Quem anda ou pedala a caminho da UFRJ precisa ficar atento
Por Bianca Ottoni, Sthefani Maia e Hélio Euclides em 23/12/2021 às 11h30. Editado por Edu Carvalho e Dani Moura.
Um carro perde a direção, sobe a calçada e atinge um corredor que estava na ciclovia que liga a Maré à Universidade Federal do Rio de Janeiro (UFRJ), na Ilha do Governador. Essa cena não sai da cabeça de Celso Roberto de Lima, professor de Educação Física e coordenador do grupo de corrida Vício do Bem. Ele viu o atropelamento em agosto de 2020 que vitimou Rodrigo Leite, atleta e morador da Baixa do Sapateiro. Desde então nada foi feito para resolver a falta de segurança de quem utiliza a ciclovia.
Em novembro de 2021, mais um acidente aconteceu no mesmo local: o capotamento do carro de Mateus da Silva de Almeida, morador da Maré. O motorista passou dias internado e teve que ser submetido a uma cirurgia no tórax. Na ocasião, ninguém passava pela ciclovia. “Parece que o primeiro acidente não foi suficiente. O que percebemos é a imprudência, o descaso, e o abandono. O local é uma tragédia anunciada. Infelizmente a situação poderia ser melhor se investissem em prevenção”, diz Lima.
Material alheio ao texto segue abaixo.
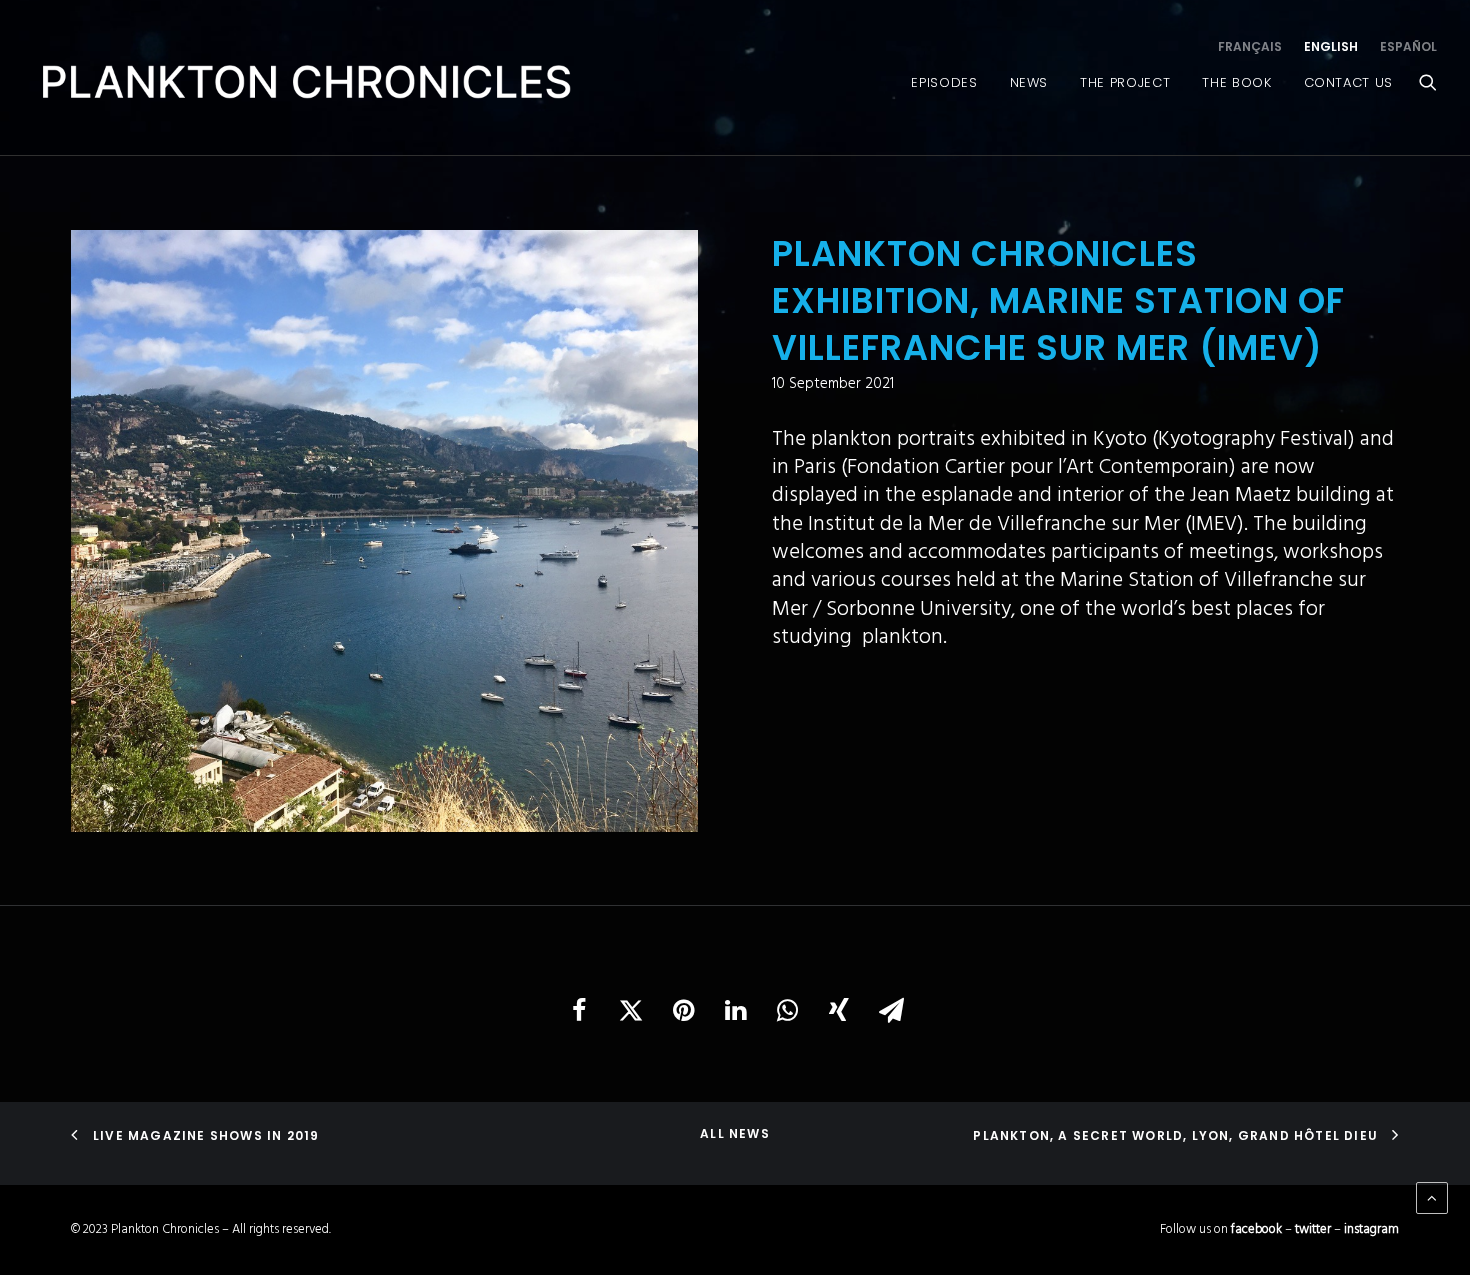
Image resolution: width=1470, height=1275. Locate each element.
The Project (1125, 82)
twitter (1313, 1229)
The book (1236, 82)
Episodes (944, 82)
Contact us (1349, 82)
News (1029, 82)
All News (735, 1133)
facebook (1256, 1229)
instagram (1371, 1229)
Para quem mora na Maré, a alternativa como local de caminhada, corrida e até andar de bicicleta sempre foi a Cidade Universitária. A ciclovia também é usada diariamente por estudantes e trabalhadores da Universidade. O professor de Educação Física conta que mesmo após os acidentes, nenhuma providência de proteção foi feita. “Esperamos desesperadamente que coloquem um guarda corpo no local e, se possível, que as famílias dos prejudicados sejam indenizadas pelo descaso. Mais de um ano do acidente anterior e não tivemos nenhum retorno concreto por parte da Prefeitura, Lamsa e UFRJ. Prometeram uma visita técnica que até agora não aconteceu.”
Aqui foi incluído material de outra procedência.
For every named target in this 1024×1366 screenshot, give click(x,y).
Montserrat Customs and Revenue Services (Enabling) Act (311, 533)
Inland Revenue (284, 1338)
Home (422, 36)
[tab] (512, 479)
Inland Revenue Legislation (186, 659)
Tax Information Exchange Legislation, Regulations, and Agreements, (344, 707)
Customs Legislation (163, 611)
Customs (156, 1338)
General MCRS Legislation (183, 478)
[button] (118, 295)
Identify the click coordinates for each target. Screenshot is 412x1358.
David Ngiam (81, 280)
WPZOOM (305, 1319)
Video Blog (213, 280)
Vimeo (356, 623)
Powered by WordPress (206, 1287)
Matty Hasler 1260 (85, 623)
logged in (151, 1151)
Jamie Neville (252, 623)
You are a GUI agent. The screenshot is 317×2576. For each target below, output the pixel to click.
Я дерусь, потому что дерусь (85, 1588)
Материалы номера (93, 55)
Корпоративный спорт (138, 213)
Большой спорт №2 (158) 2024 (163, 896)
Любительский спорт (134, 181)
A Prefeitura Universitária informou que o trecho onde ocorreu os acidentes não pertence ao perímetro da UFRJ. A Lamsa declarou que apesar da ciclovia não integrar os domínios de concessão da Linha Amarela, está estudando possíveis ações para prevenção de acidentes e proteção da vida das pessoas que utilizam a região como local de passagem ou para prática esportiva.
Um melhor caminho para prática do ciclismo
Além dos corredores do Vício do Bem, outro grupo que utiliza a ciclovia da Cidade Universitária é o Bike Maré Livre, que Fábio Douglas participa. O ciclista utiliza a frequentemente a ciclovia. “Comecei a usá-la para praticar exercícios no início deste ano em meio à pandemia, já que não saí muito, e essa foi a maneira de realizar uma atividade. Somando-se a atividade física, descobri a possibilidade de circular e de me apropriar mais do conjunto da cidade”, diz.
Para Douglas, pedalar representa saúde. “Além de ser sustentável, me permitiu fazer exercícios com maior intensidade e sem maiores impactos para as articulações, diante do fato de estar acima do peso e de alguma forma estava sedentário.” Ele acredita que a cidade deveria investir na malha cicloviária, que hoje tem maior investimento no Centro, Zona Sul e Barra. “Nós que somos da Zona Norte, periferias e favelas temos que compartilhar as vias públicas com os carros, salvo casos raros de espaços, que nem sempre tem uma segurança pública que seja efetiva.”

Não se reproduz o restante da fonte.